La microscopie à contraste de phase et la microscopie à contraste interférentiel (utilisent les différences d'indices de réfraction pour les composants cellulaires incolores).
La microscopie par fluorescence (utilise des composés qui absorbent la lumière à une longueur d'onde et l'émettent à une longueur d'onde supérieure).
Le marquage par fluorescence permet de localiser et quantifier des molécules spécifiques.
Les microscopes à fluorescence modernes transmettent la lumière excitatrice à travers l'objectif et observent sélectivement la lumière fluorescente émise.

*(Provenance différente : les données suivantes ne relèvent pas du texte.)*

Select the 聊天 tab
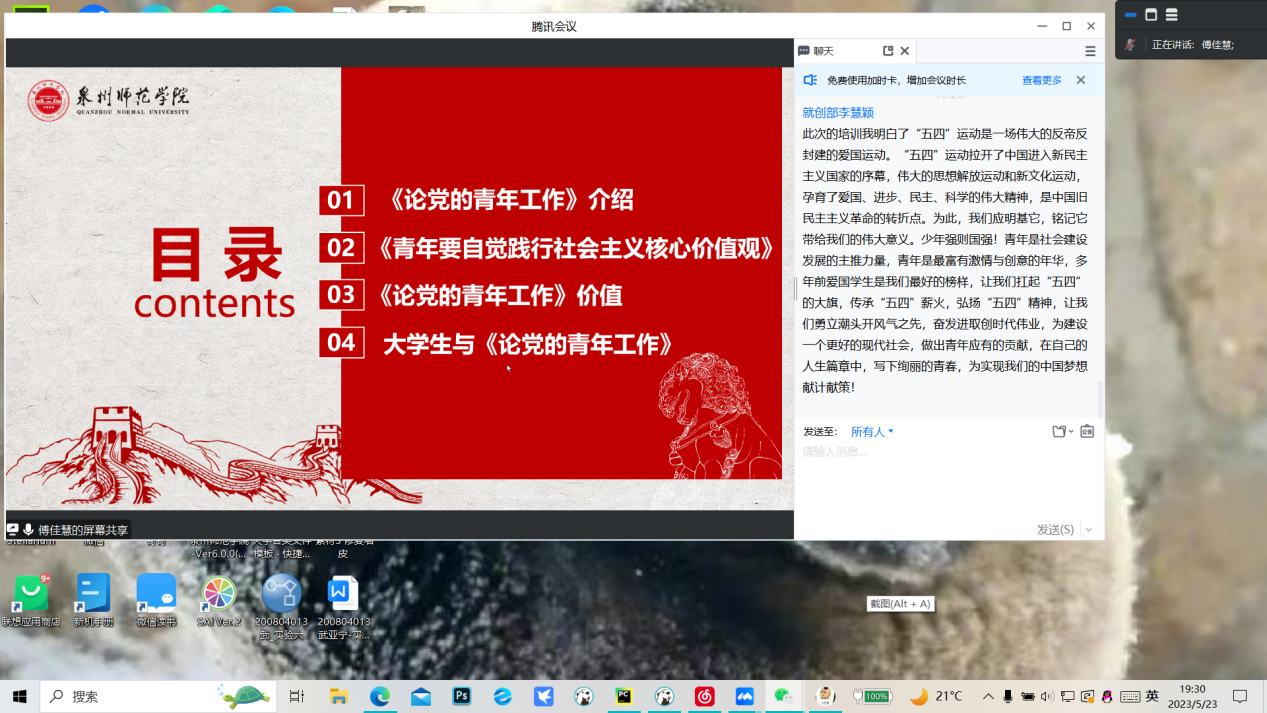1267x713 pixels. click(x=823, y=51)
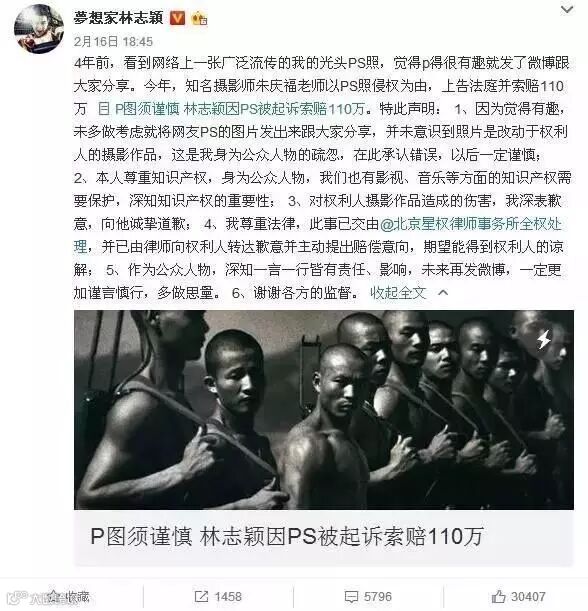Open inline link 林志颖因PS被起诉索赔110万
The width and height of the screenshot is (588, 611).
tap(274, 109)
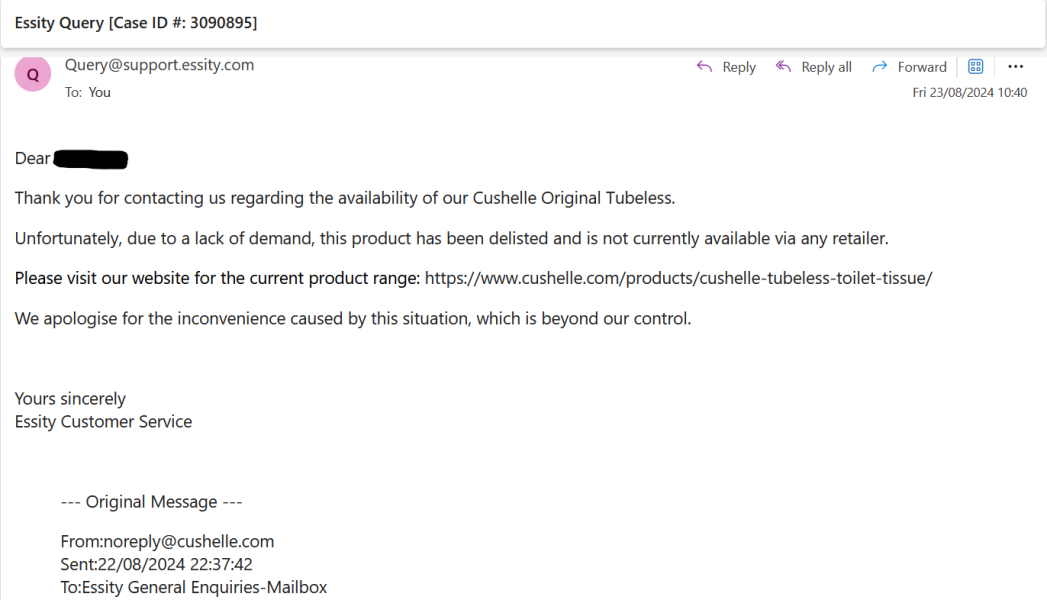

La microscopie par immunofluorescence utilise des anticorps pour localiser des composants spécifiques dans des cellules fixées et perméabilisées, ou sur la surface de cellules intactes.
Les colorants fluorescents sensibles aux ions peuvent mesurer les concentrations intracellulaires d'ions (ex: Ca2+).
Microscopie optique par immunofluorescence indirecte
C'est la variante la plus couramment utilisée de la microscopie optique par fluorescence.
L'anticorps spécifique de la protéine étudiée est détecté de manière indirecte.
Procédure :
L'échantillon (coupe de tissu ou cellules) est fixé chimiquement et rendu perméable.
Incubation avec un anticorps primaire qui se fixe spécifiquement sur l'antigène étudié.
Incubation avec un anticorps secondaire marqué par un fluorochrome qui se fixe spécifiquement à l'anticorps primaire.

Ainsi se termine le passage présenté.